START RECORDS PROVIDED

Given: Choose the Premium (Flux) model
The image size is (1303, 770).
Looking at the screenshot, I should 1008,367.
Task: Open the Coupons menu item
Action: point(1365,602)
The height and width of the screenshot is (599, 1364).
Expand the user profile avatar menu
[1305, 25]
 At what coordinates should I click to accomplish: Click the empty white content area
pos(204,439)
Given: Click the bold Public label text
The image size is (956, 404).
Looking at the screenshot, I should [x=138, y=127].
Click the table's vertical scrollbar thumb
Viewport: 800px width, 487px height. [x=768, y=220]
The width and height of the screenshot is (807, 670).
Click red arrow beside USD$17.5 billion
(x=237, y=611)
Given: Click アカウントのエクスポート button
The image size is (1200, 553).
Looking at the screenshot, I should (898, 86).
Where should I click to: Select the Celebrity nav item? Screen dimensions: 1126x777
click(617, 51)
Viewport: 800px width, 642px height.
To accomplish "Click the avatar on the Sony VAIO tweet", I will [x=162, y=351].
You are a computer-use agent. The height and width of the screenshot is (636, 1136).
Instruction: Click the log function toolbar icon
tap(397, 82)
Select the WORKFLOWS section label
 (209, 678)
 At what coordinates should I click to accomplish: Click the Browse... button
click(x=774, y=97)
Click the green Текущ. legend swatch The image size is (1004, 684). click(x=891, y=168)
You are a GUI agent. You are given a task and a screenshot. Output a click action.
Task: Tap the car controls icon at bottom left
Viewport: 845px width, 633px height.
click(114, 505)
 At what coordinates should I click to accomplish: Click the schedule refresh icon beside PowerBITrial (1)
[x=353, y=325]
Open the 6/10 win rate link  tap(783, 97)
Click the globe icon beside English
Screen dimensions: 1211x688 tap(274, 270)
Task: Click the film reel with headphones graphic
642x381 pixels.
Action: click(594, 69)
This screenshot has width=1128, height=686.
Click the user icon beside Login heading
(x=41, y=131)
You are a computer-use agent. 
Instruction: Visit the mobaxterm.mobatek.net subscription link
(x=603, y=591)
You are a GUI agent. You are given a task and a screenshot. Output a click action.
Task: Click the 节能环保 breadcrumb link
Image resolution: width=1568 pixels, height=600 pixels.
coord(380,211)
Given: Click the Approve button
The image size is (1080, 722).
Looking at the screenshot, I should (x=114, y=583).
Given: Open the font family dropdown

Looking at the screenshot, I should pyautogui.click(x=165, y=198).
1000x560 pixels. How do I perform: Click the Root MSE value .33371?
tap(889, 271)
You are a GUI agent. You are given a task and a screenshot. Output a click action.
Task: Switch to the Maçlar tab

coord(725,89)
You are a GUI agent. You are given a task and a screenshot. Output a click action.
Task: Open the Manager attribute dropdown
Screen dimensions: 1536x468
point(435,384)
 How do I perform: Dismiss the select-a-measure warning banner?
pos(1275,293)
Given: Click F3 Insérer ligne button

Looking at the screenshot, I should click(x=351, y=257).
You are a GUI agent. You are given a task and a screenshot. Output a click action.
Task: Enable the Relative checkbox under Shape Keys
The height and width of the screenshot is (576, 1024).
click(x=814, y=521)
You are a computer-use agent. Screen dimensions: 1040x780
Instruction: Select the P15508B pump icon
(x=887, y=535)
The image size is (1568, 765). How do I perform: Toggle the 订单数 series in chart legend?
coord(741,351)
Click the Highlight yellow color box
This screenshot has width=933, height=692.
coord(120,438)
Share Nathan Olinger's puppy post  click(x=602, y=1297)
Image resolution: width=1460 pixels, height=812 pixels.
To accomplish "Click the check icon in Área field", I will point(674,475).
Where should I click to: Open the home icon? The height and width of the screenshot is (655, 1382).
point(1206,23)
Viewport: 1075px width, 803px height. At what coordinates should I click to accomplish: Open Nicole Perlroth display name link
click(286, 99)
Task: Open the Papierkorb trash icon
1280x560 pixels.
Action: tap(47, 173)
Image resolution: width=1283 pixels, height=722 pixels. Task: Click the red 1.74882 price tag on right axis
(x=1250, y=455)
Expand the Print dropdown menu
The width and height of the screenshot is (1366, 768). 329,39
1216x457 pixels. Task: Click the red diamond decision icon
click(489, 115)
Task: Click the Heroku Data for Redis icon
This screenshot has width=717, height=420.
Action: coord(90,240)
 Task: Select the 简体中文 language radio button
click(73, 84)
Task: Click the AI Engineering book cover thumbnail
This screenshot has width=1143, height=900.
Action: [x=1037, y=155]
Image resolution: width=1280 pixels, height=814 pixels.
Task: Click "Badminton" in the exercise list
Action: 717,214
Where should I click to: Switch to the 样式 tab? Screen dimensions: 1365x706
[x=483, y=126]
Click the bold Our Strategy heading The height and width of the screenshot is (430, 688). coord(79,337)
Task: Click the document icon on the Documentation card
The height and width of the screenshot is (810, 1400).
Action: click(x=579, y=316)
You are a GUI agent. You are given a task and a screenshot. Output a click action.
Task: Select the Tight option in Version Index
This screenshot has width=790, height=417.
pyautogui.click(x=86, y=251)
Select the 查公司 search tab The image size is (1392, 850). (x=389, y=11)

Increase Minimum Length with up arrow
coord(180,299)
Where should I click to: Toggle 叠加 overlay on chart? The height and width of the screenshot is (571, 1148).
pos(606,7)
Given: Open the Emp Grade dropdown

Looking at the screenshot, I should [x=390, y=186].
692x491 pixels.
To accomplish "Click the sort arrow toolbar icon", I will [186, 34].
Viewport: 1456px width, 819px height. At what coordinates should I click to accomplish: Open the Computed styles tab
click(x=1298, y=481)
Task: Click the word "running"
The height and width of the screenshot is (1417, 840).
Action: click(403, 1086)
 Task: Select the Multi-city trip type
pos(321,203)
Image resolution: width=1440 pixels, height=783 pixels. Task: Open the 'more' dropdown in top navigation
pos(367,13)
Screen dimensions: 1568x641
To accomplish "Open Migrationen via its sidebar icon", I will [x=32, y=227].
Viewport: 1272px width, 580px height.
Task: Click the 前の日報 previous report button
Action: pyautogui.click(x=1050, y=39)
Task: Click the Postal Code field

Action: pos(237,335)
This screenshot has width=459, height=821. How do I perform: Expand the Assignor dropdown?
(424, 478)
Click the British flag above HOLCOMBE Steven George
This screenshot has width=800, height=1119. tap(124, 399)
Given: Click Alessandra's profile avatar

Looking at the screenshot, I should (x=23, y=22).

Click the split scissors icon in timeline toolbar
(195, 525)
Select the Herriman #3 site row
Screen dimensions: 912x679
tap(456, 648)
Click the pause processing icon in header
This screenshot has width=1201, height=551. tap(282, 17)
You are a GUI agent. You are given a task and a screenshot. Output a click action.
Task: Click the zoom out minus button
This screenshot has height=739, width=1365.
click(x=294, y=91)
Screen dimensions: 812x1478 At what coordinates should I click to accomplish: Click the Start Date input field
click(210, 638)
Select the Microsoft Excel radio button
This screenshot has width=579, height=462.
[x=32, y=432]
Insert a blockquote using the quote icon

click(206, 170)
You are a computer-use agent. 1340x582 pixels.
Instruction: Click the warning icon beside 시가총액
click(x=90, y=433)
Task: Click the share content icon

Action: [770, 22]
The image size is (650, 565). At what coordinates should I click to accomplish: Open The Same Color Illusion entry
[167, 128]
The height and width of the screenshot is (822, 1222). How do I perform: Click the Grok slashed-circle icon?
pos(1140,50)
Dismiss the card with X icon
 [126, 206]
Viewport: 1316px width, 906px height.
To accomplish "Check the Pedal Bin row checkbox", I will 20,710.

END RECORDS PROVIDED

## WHAT YOU NEED TO DO
For the word "bold", please say how many lines in the entries hold it, with only the number as the reply.

## SOLUTION TO THIS EXERCISE
2